The signal generation has the following structure: $$S[n] = \sum_i D_i[n] * X_i[n] + \eta$$ So basically, the signal S[n] is the sum of discrete convolutions of $D_i$ and $X_i$.
To reconstruct the impulse responses $X_i$ from a measurement of $S$ I use a sparse, convex optimization problem with following loss function: $$ \epsilon = |\sum_i D_i * X_i - S |^2_2 + \lambda \cdot |X|_1^1$$
I want to solve this using simple gradient descent, so I calculate the gradient of $\epsilon$:
$$\frac{\partial \epsilon[n]}{\partial X} = 2\cdot (\sum_i D_i * X_i - S) * D_i + \lambda\cdot sign(X)$$
However, when I implement this, the loss diverges, even with very small step sizes. Only when I flip the second $D_i$ used in the second convolution (in the time dimension), I get the results I am expecting. The idea for reversing came from an implementation I saw of this in the frequency domain, where the hermetian transpose was used in the multiplication (which equates to time reversal in time domain).

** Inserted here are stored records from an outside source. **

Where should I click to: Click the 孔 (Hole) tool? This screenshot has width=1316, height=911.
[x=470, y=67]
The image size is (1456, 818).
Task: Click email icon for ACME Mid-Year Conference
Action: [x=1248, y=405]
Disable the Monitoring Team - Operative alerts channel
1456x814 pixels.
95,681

So a long introduction for the question: why do I need to time-reverse the second $D_i$ (right before the plus sign)? I do not see where this is comming from, based on my knowledge on chain rules. Any help would be greatly appreciated in understanding this!

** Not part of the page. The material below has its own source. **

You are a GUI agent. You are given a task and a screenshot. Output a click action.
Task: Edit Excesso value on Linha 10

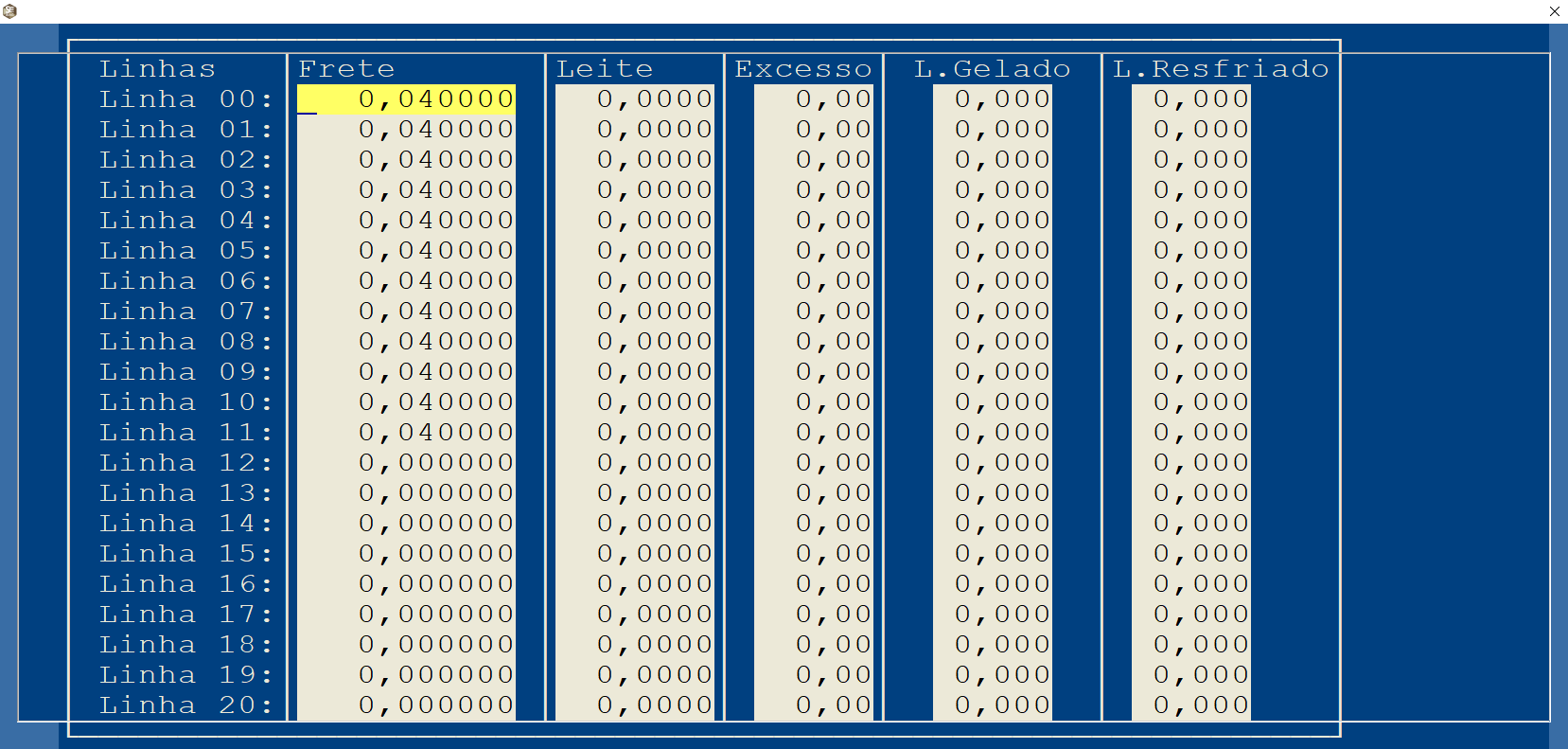tap(814, 402)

Thanks! PS. Sorry for sloppy notation. Not a mathematician.
EDIT: added the code:
gradientVecs = zeros(size(X));
maxIter = 1000;
for cntIter = 1 : maxIter
curDX = 0;
for cntDict = 1 : size( D, 2 )
curDX = curDX + conv( X( :, cntDict ), (D(:, cntDict)), 'same' );
end
curLoss = sum( sum( ( curDX - S ).^2 ) ) + lambda * sum( sum( abs( X ) ) );
for cntDict = 1:size(D, 2)
% Why is there a flip here???? HERE???
gradientVecs(:, cntDict) = 2 * conv( (curDX - S), flip(D(:, cntDict)), 'same') + lambda * sign (X(:, cntDict));
end
X = X - 0.02*( gradientVecs ) ;
end
OK, I found the answer to my own question:
First, let us recap the problem we want to find the gradient for:
$$\epsilon = | \sum_i d_i*x_i |_2^2 + \lambda \cdot \sum_i |x_i|_1$$
We can rewrite the discrete convolution operator in matrix form: $$\sum_i d_i*x_i = \sum_i D_i \cdot x_i$$ where $D_i$ is a matrix of which the columns are shifted versions of $d_i$. $D_i$ therefore is a Toeplitz matrix.

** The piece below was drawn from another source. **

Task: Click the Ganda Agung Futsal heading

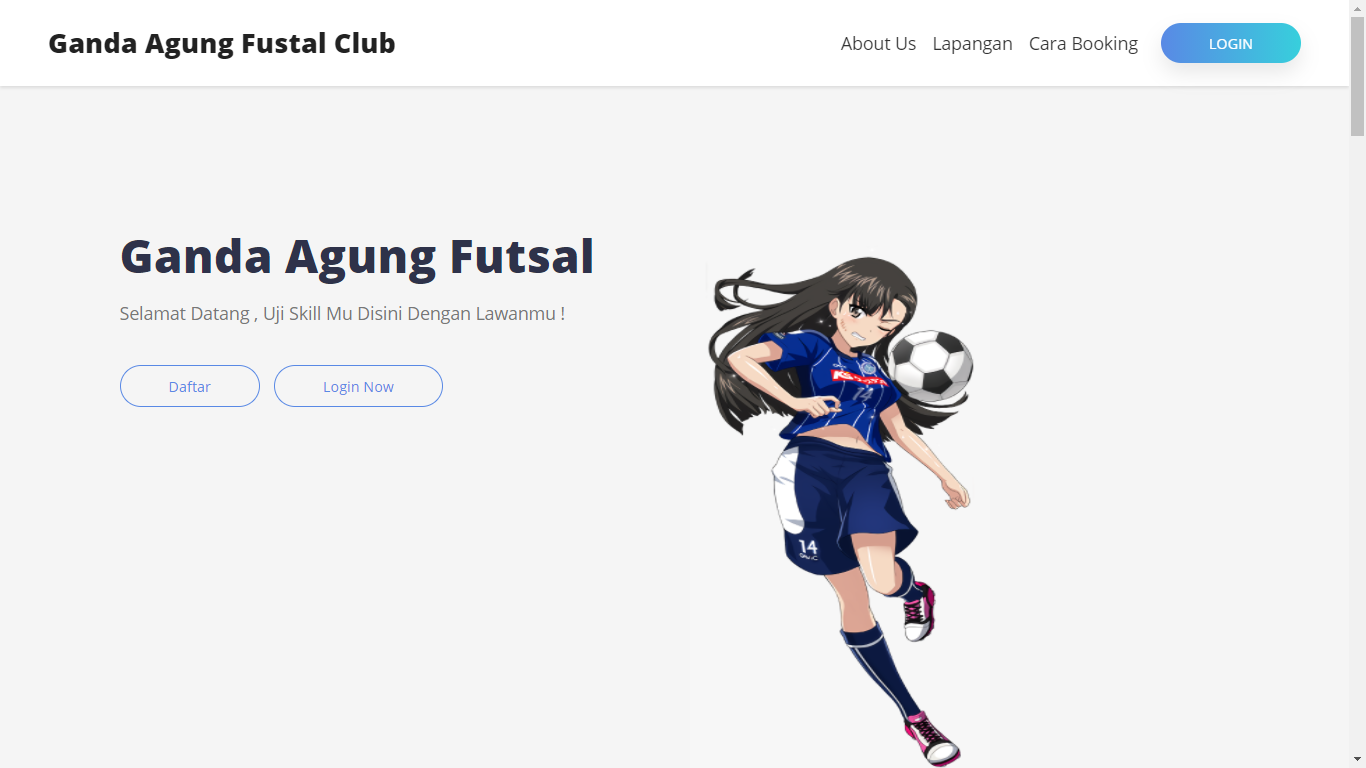Action: pos(357,256)

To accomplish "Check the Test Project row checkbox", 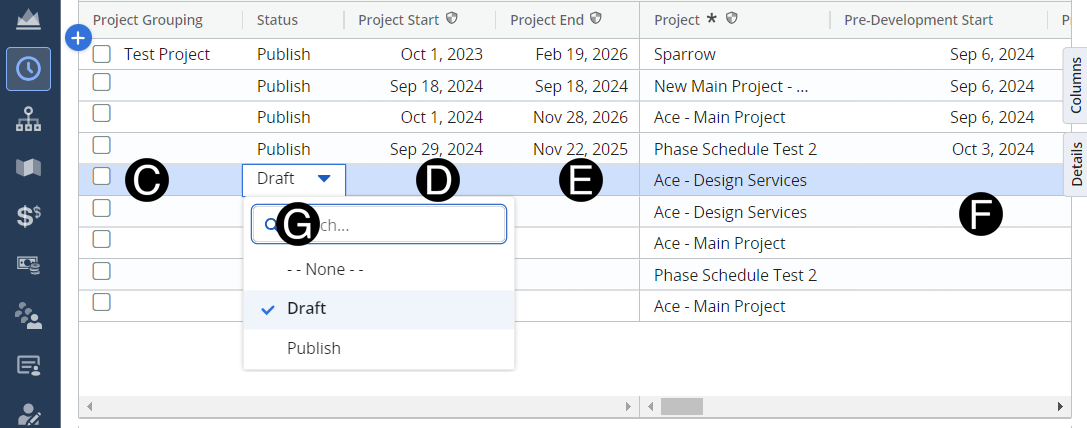I will coord(101,55).
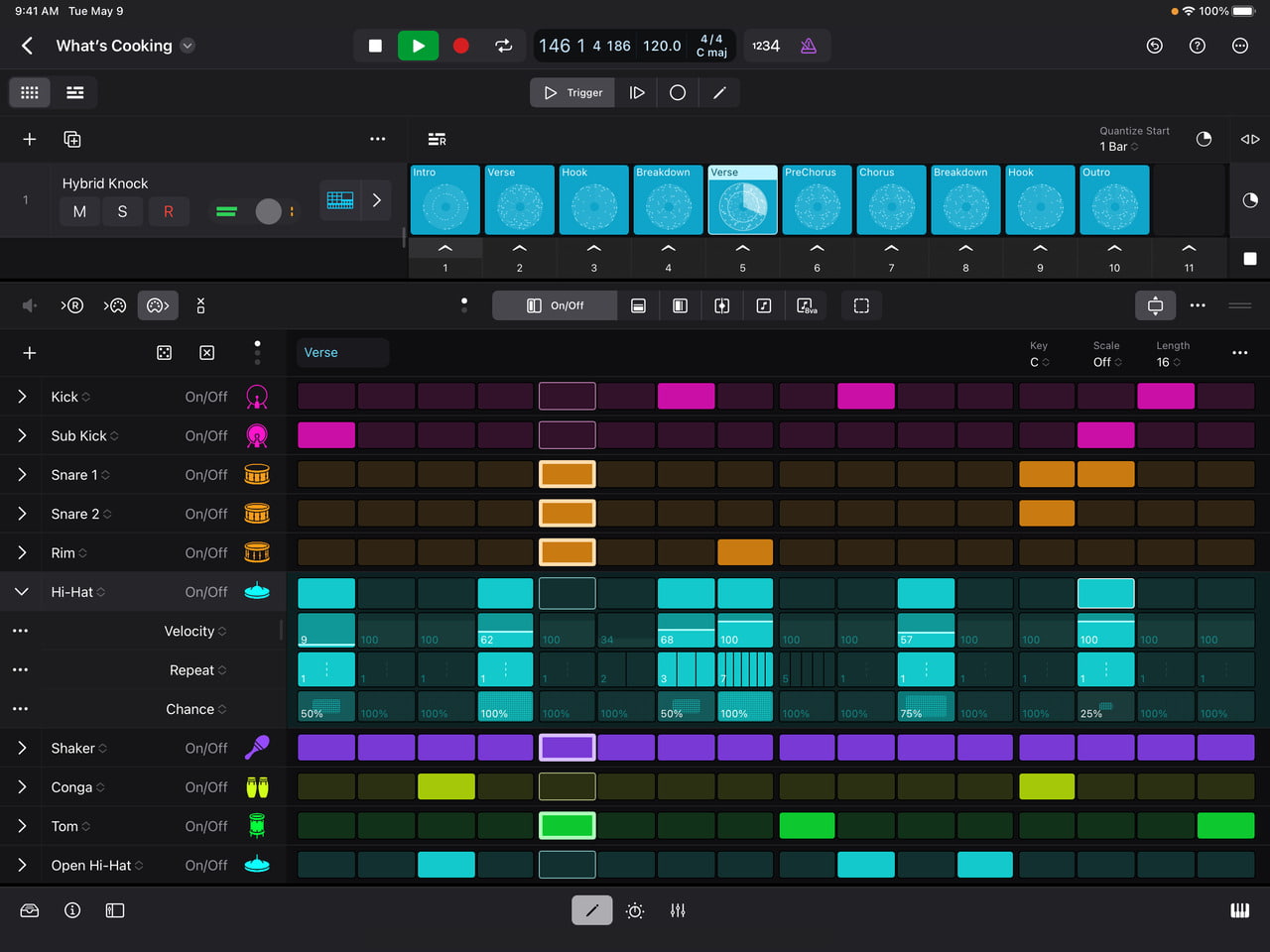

then, we can rewrite the loss function: $$\epsilon = | \sum_i D_i \cdot x_i |_2^2 + \lambda \cdot \sum_i |x_i|_1$$
We can then write out the $L_2$ norm: $$ \epsilon = ( \sum_i D_i \cdot x_i )^T\cdot( \sum_i D_i \cdot x_i ) + \lambda \cdot \sum_i |x_i|_1$$
Which simplifies to: $$ \epsilon = \sum_i D_i^T x_i^T x_i D_i - 2s^T\sum_i D_i x_i + s^Ts + \lambda \cdot \sum_i |x_i|_1$$
We can then take the gradient w.r.t $x_i$, dropping the sum over $i$: $$ \frac{\partial \epsilon}{\partial x_i} = 2D^T_iD_ix_i - 2D_i^Ts + \lambda \cdot sign(x_i)$$
$$ \frac{\partial \epsilon}{\partial x_i} = 2\cdot D^T \cdot(D_i x_i -s) + \lambda \cdot sign(x_i)$$
The multiplication with $D^T$ before the $(D_i x_i -s)$ equals to a convolution with the time inverse of $d_i$ because of the Toeplitz structure of $D_i$